Yet another FMT trial harming patients and extending the unavailability of FMT due to using low-quality donors.

Abstract​

Background and Aims
To investigate if treatment with non-pooled multi-donor faecal microbiota transplantation (FMT) for four weeks was superior to placebo to induce clinical remission in patients with chronic pouchitis.

Methods
The study was a randomised double-blinded placebo-controlled study with a 4-week intervention period and 12-month follow-up. Eligible patients with chronic pouchitis were recruited from five Danish hospitals. Participants were randomised to non-pooled multi-donor FMT derived from four faecal donors, or placebo. Treatment was delivered daily by enema for two weeks followed by every second day for two weeks. Disease severity was accessed at inclusion and 30-day follow-up, using the Pouchitis Disease Activity Index (PDAI); PDAI <7 was considered equivalent to clinical remission.
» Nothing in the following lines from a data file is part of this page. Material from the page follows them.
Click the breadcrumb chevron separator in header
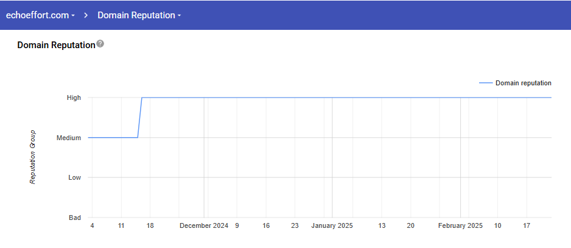This screenshot has width=571, height=248. (x=86, y=15)
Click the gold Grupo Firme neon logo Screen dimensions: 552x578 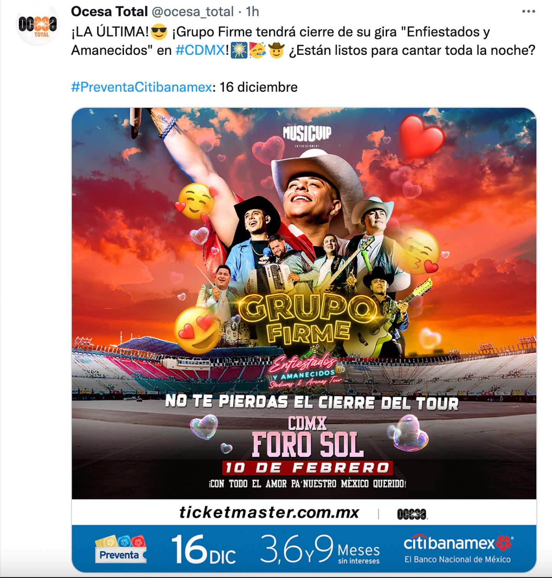click(x=307, y=318)
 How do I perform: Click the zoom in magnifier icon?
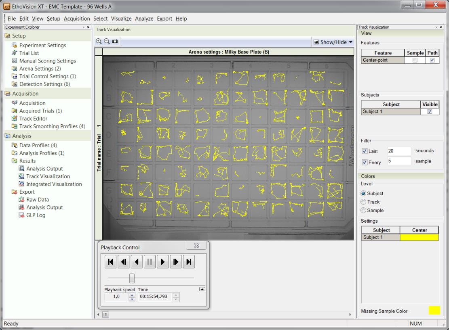[99, 42]
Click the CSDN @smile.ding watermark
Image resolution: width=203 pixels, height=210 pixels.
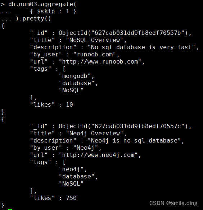173,203
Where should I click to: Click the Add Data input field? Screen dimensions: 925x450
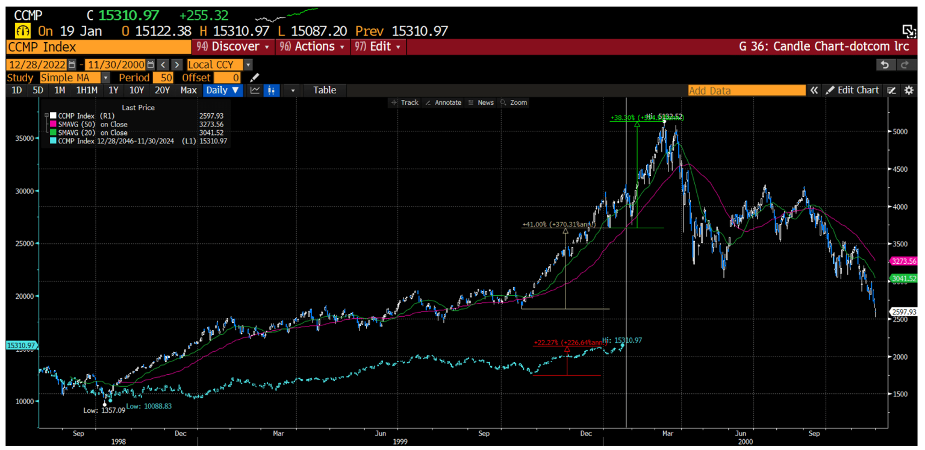[x=747, y=90]
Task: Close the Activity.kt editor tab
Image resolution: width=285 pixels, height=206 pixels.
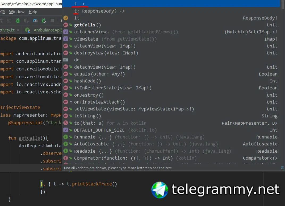Action: (x=18, y=30)
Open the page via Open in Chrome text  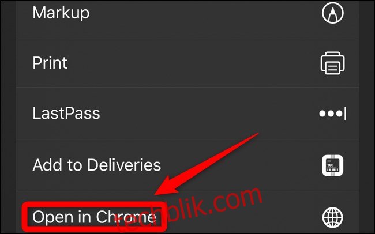[x=94, y=217]
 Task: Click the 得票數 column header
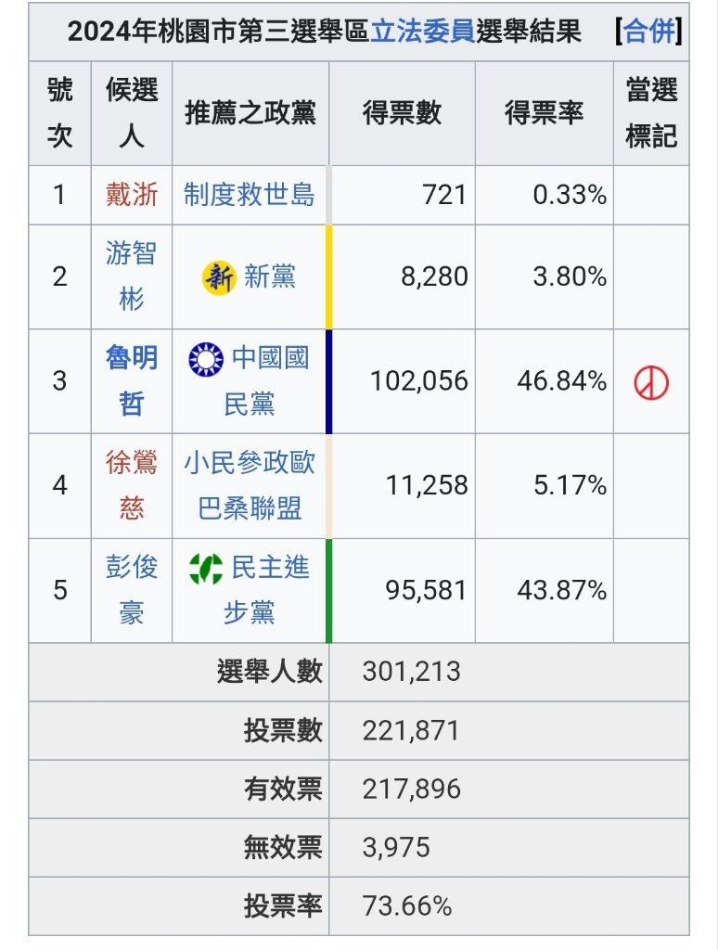(403, 113)
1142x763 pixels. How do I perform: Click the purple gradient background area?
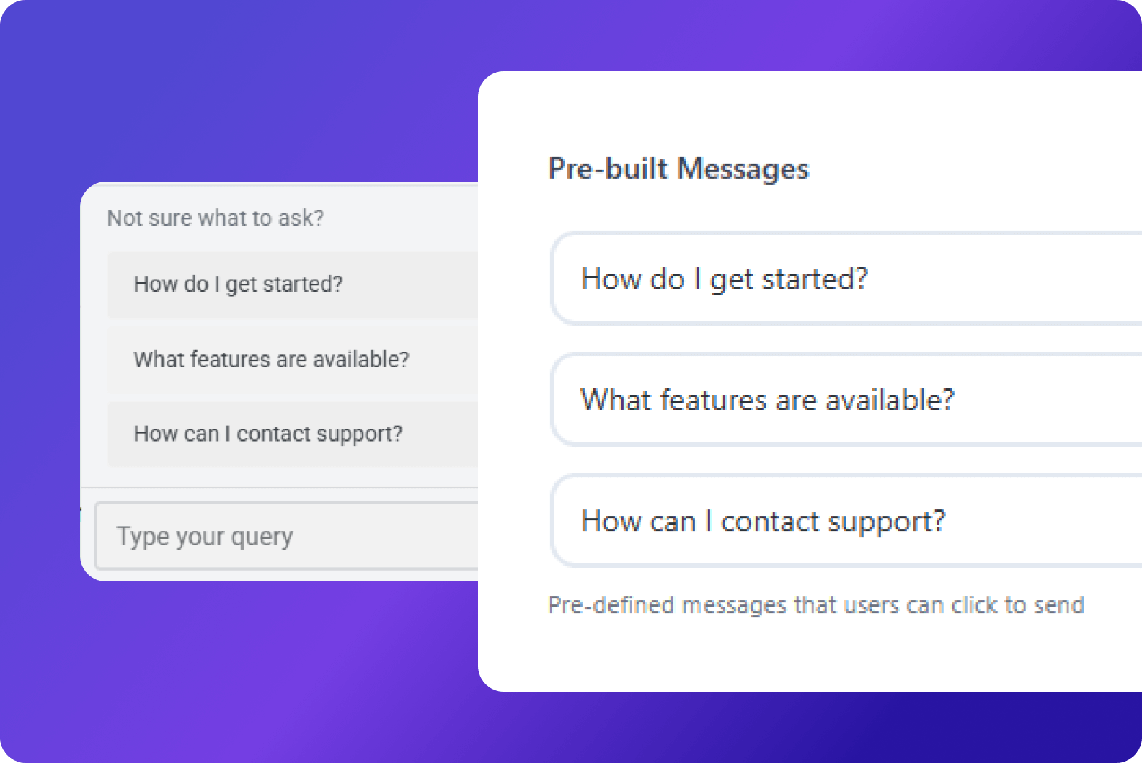(216, 86)
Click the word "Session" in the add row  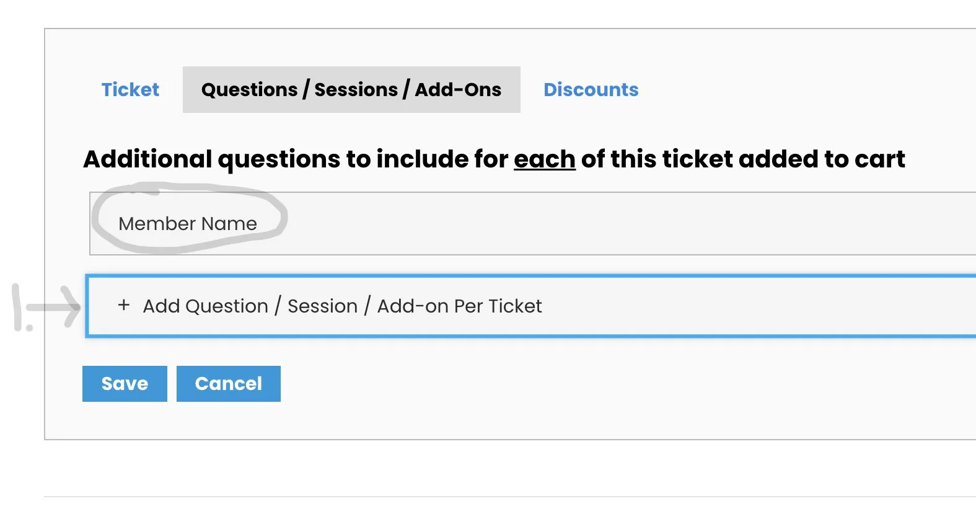[x=322, y=306]
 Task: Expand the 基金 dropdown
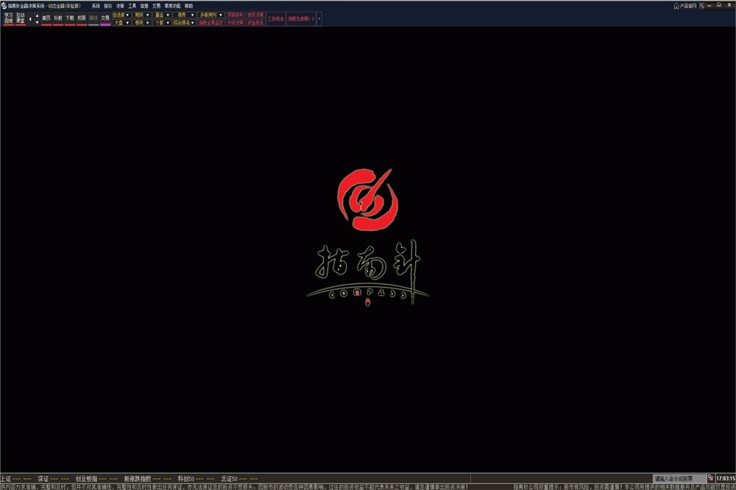163,15
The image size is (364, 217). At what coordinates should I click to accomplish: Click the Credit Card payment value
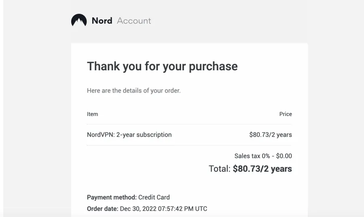[x=154, y=197]
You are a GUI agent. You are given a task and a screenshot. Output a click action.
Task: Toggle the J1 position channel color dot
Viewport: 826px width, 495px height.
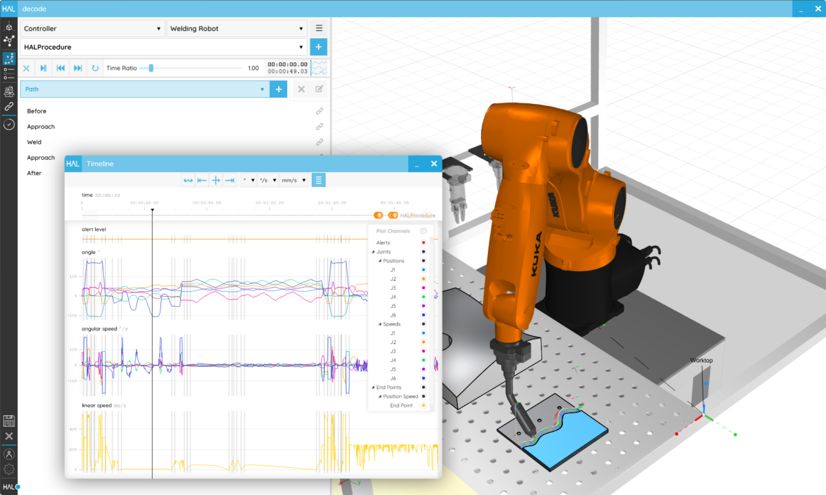pyautogui.click(x=423, y=270)
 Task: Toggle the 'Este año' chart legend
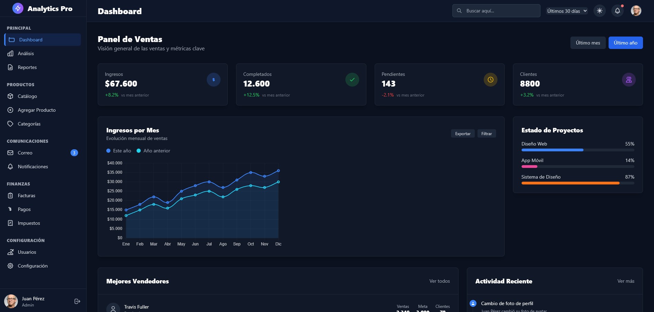click(x=119, y=151)
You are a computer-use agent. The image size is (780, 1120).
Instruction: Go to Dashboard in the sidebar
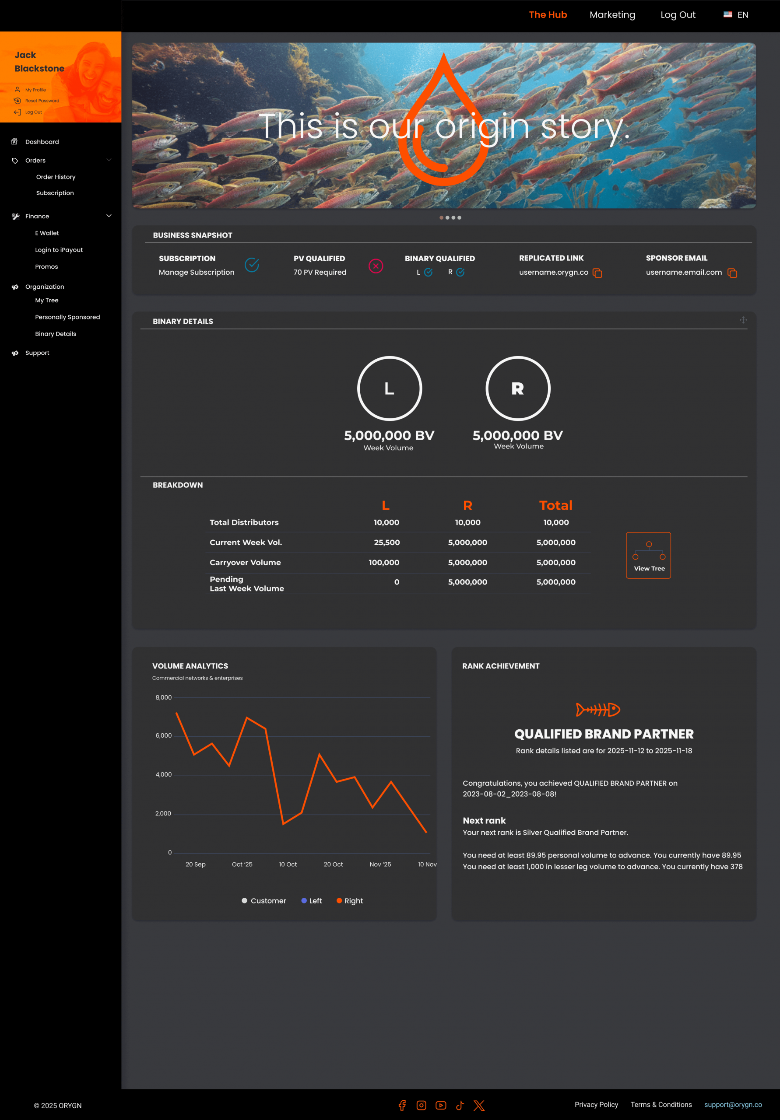42,142
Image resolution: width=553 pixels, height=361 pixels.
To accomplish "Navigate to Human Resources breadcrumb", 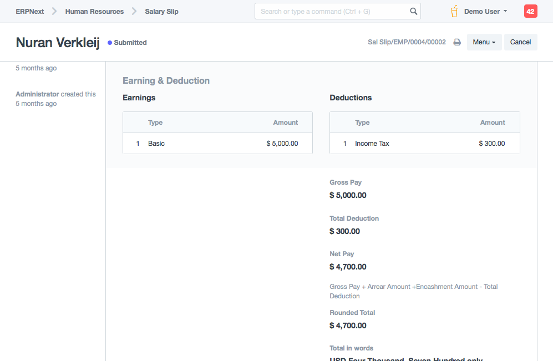I will [x=94, y=11].
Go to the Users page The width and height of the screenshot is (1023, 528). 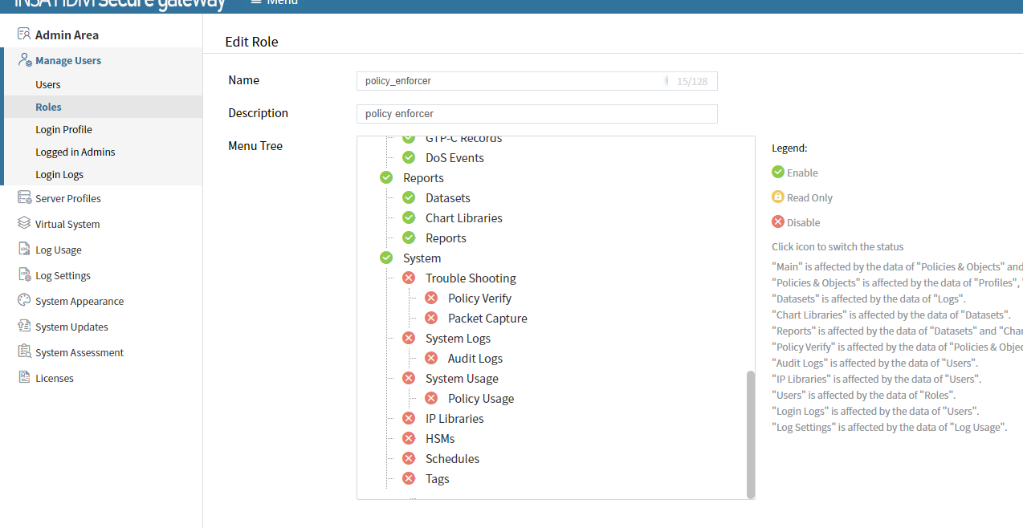coord(48,85)
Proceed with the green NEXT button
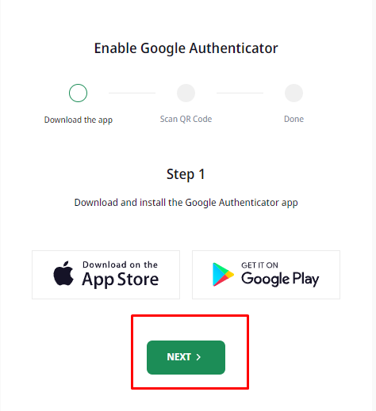Image resolution: width=376 pixels, height=411 pixels. pyautogui.click(x=186, y=357)
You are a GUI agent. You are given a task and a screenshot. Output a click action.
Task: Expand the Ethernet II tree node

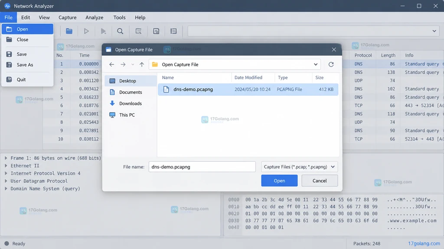pos(6,166)
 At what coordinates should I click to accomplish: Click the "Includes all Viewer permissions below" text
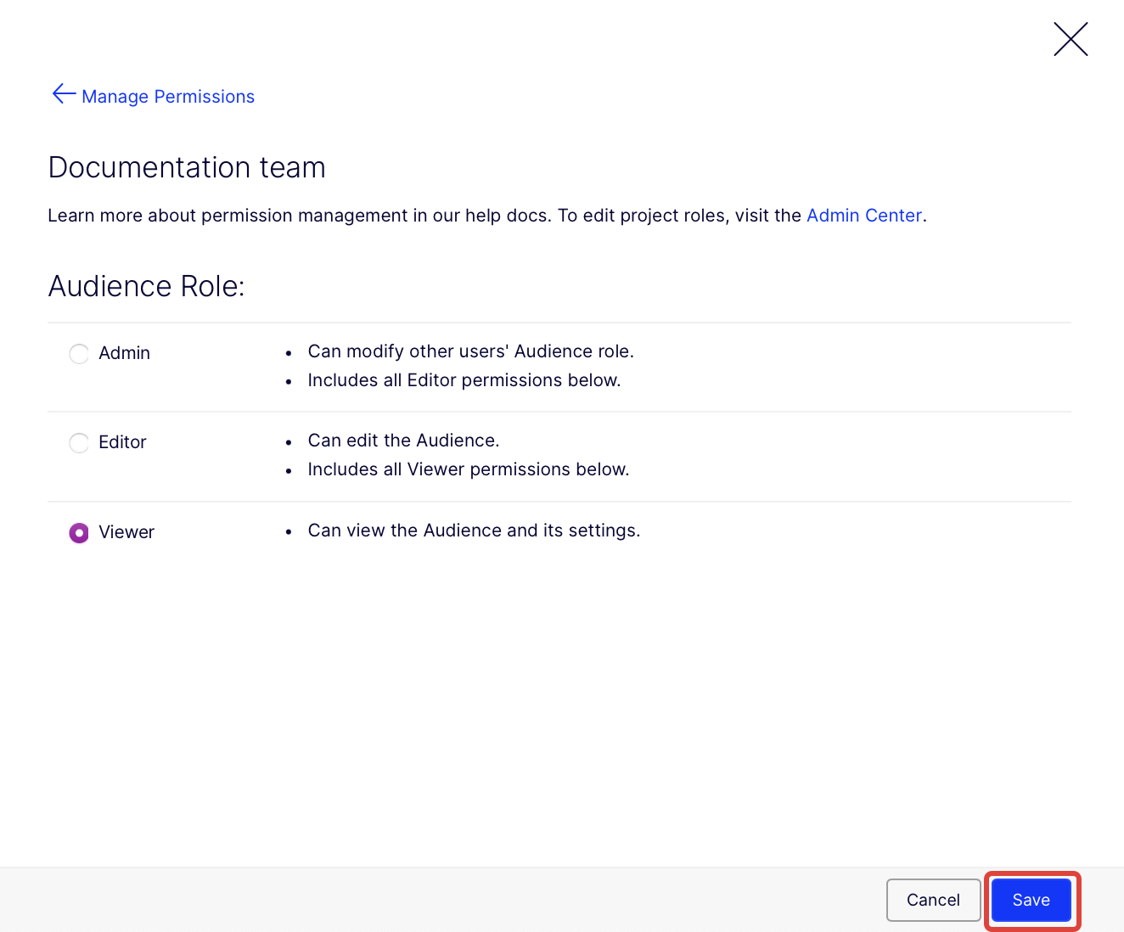tap(468, 469)
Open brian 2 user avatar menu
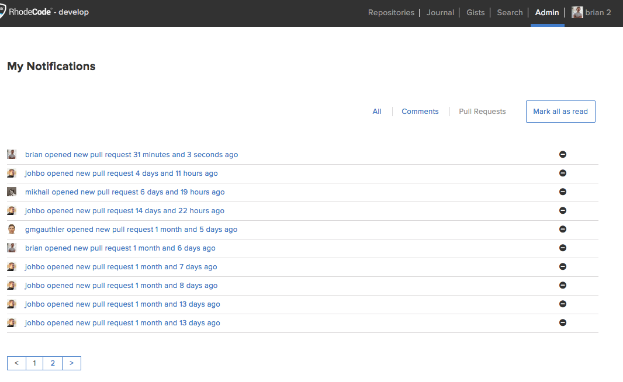The width and height of the screenshot is (623, 382). click(577, 12)
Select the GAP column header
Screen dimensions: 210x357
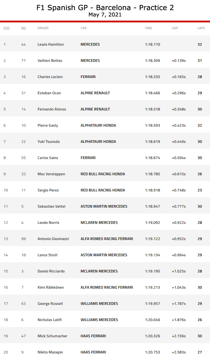coord(175,28)
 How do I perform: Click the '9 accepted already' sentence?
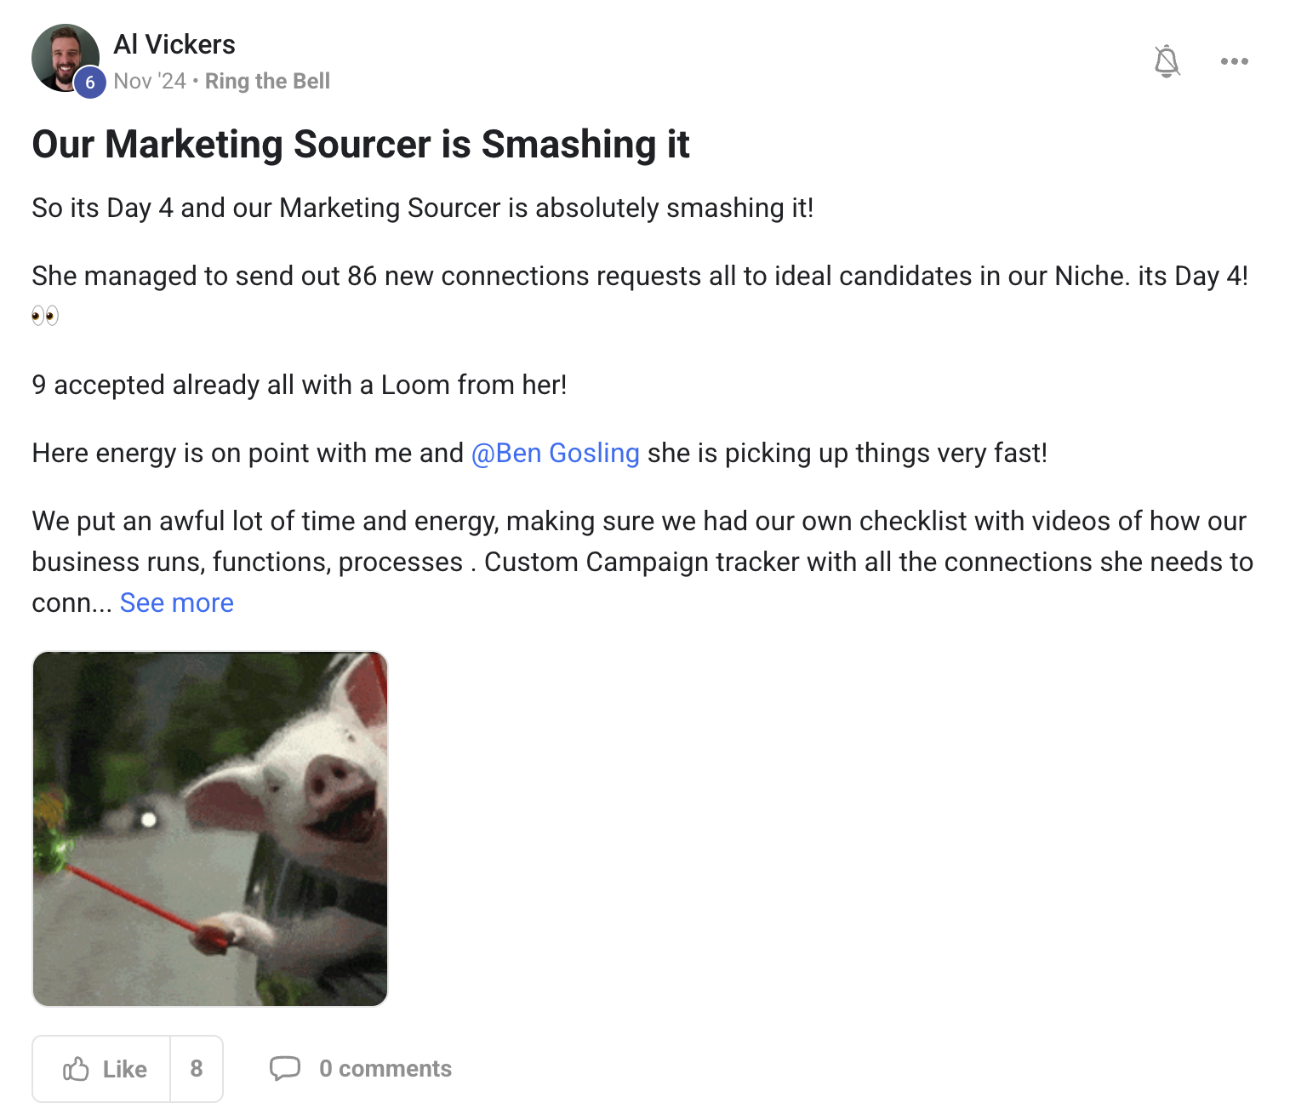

Faecal samples from participants and donors were analysed by shotgun metagenomic sequencing.

Results
Inclusion was stopped after inclusion of 30 participants who were randomised 1:1 for treatment with FMT or placebo. There was no difference in participants achieving clinical remission between the two groups at 30-day follow-up, relative risk 1.0 (95%CI(0.55;1.81)). Treatment with FMT resulted in a clinically relevant increase in adverse events compared to placebo, incidence rate ratio 1.67 (95%CI(1.10;2.52)); no serious adverse events within either group. Faecal microbiota transplantation statistically significantly increased the similarity of participant faecal microbiome to the faecal donor microbiome at 30-days follow-up (p=0.01), which was not seen after placebo.

Conclusions
Non-pooled multi-donor FMT was comparable to placebo in inducing clinical remission in patients with chronic pouchitis but showed a clinically relevant increase in adverse events compared to placebo.
 
Format correct?
  1. Yes
What's more is that I've done the work for them -- screening a million donors. They have no excuse anymore, yet they keep on doing it.